Take each line in the entries below that holds "agent" and show it.

+++ Data under study +++

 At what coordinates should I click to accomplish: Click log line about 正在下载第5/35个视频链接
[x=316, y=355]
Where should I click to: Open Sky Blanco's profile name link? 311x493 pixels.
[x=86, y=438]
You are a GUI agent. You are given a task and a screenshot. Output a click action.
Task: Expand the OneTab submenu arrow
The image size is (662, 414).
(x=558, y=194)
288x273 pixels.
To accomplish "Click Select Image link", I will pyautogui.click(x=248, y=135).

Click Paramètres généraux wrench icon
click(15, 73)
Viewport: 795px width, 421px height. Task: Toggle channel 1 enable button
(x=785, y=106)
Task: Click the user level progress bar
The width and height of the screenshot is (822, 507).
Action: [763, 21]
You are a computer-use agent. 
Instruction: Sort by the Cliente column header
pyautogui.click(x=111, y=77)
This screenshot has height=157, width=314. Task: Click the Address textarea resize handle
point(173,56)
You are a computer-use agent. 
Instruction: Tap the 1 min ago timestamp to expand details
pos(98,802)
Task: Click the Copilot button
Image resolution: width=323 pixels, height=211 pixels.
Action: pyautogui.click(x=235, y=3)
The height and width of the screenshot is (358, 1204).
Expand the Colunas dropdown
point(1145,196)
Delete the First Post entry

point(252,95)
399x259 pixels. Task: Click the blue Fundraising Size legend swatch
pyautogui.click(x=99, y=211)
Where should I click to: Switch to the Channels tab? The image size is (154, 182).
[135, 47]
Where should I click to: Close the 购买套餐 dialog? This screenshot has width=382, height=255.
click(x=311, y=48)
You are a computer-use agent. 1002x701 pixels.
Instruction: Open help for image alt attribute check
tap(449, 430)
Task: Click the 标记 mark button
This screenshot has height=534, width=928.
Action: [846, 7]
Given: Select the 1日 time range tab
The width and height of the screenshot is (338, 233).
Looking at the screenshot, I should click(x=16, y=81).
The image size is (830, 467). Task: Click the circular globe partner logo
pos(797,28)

+++

= Written response =
You are a GUI agent. You are given a task and a screenshot. Output a click action.
You are a computer-use agent. 
You are a computer-use agent. 
You are a computer-use agent. 1002x701 pixels.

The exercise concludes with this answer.